__Hedefler__
1. İsa hakkındaki metne göre şu soruları yanıtlayın:
(a) Anlatıcı kitapçığı yırttıktan sonra ne yaptı?
(b) Yusuf Mawlawi nerede öğretmendi?
(c) Anlatıcı İsa'yla ilgili çalışmayı hangi kaynaklarda yapmaya karar verdi?
2. Lütfen İsa hakkındaki metni kaldığı yerden sürdürün.

__Sağlanan Metin__
****************************************
Kitapçığı yırttım ve daha önce arkadaşımın kitapçığına yaptığı şeyi yapamadığım için kendime lanet okuyarak yaktım. O zamandan sonra her gün dua eden dindar bir Müslüman oldum. Ne var ki, kitapçığı ne zaman hatırlasam ve yüreğimin durumunu düşünsem huzurum kaçıyordu. 

Her akşam Kuran’ı okuduğumda tekrar ettiğim ‘İsa’ adını nasıl unutabilirdim! Kuran’da ve diğer Müslüman kitaplarında İsa’yla ilgili bir çalışma yapmaya karar verdim. Fazla Arapça bilmiyordum ama bir arkadaşımın – Yusuf Mawlawi – yardımıyla çalışmalarıma devam ettim. Yusuf, evimizin yakınlarındaki bir Arapça okulunda bir öğretmen ve ailemizin yakın bir arkadaşıydı. İsa’nın hem Kuran hem de Hadis’te çok önemli bir yeri olduğunu öğrendim. Bana öyle geliyordu ki, Kuran’da İsa benim peygamberimden daha büyük bir öneme sahipti. Kısa bir süre içinde hem öğretmen hem de ailem İsa hakkında daha fazla öğrenme isteğimden kuşku duymaya başladılar. Yumuşak bir şekilde daha fazla Muhammed’e odaklanmamı söylemediler. Yine de İsa’nın eşsiz doğumu ve harika işlerinden söz eden Kuran ayetlerini merak etmeye devam ettim.
****************************************
(Toplanan veriler)
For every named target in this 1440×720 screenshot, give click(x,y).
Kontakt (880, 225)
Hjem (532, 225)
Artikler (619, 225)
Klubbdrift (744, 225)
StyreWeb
****************************************
__Verilen Yanıtlar__
1.
(a) Kitapçığı yaktı.
(b) Evlerinin yakınlarındaki bir Arapça okulunda.
(c) Kuran'da ve diğer Müslüman kitaplarında.

2.
“Melekler demişlerdi ki: Ey Meryem! Allah sana kendisinden bir Kelime'yi müjdeliyor. Adı Meryem oğlu İsa'dır. Mesih’tir; dünyada da, ahrette de itibarlı ve Allah'ın kendisine yakın kıldıklarındandır.” (Al-i İmran 3:45)

“Allah o zaman şöyle diyecek: "Ey Meryem oğlu İsa! Sana ve annene (verdiğim) nimetimi hatırla! Hani seni mukaddes ruh (Cebrail) ile desteklemiştim; (bu sayede) sen beşikte iken de yetişkin çağında da insanlarla konuşuyordun.” (Maide 5:110)

“Meryem: Rabbim! Dedi, bana bir erkek eli değmediği halde nasıl çocuğum olur? Allah şöyle buyurdu: İşte böyledir, Allah dilediğini yaratır. Bir işe hükmedince ona sadece "Ol!" der; o da oluverir.” (Al-i İmran 3:47)

“(Melekler, Meryem'e hitaben İsa hakkında sözlerine devam ettiler:) Allah ona yazmayı, hikmeti, Tevrat'ı, İncil'i öğretecek.” (Al-i İmran 3:48)

“İsrailoğullarına bir elçi olacak (ve onlara şöyle diyecek:) Size Rabbinizden bir mucize getirdim: Size çamurdan bir kuş sureti yapar, ona üflerim ve Allah'ın izni ile o kuş oluverir. Yine Allah'ın izni ile körü ve alacalıyı iyileştirir, ölüleri diriltirim.” (Al-i İmran 3:49)

Kuran’ın özellikle Tora ve İncil’den söz ettiğini fark ettim, bunlar ‘rehber ve ışık’ olduğu için onlara inanmaya teşvik ediyordu beni. (Bakınız Maide 5:46)

Başka bir ayet de özellikle sık sık aklıma geliyordu: “(Resülüm!) Eğer sana indirdiğimizden (bu anlattığımız olaylardan) kuşkuda isen, senden önce Kitab'ı (Tevrat'ı) okuyanlara sor.” (Yunus 10:94)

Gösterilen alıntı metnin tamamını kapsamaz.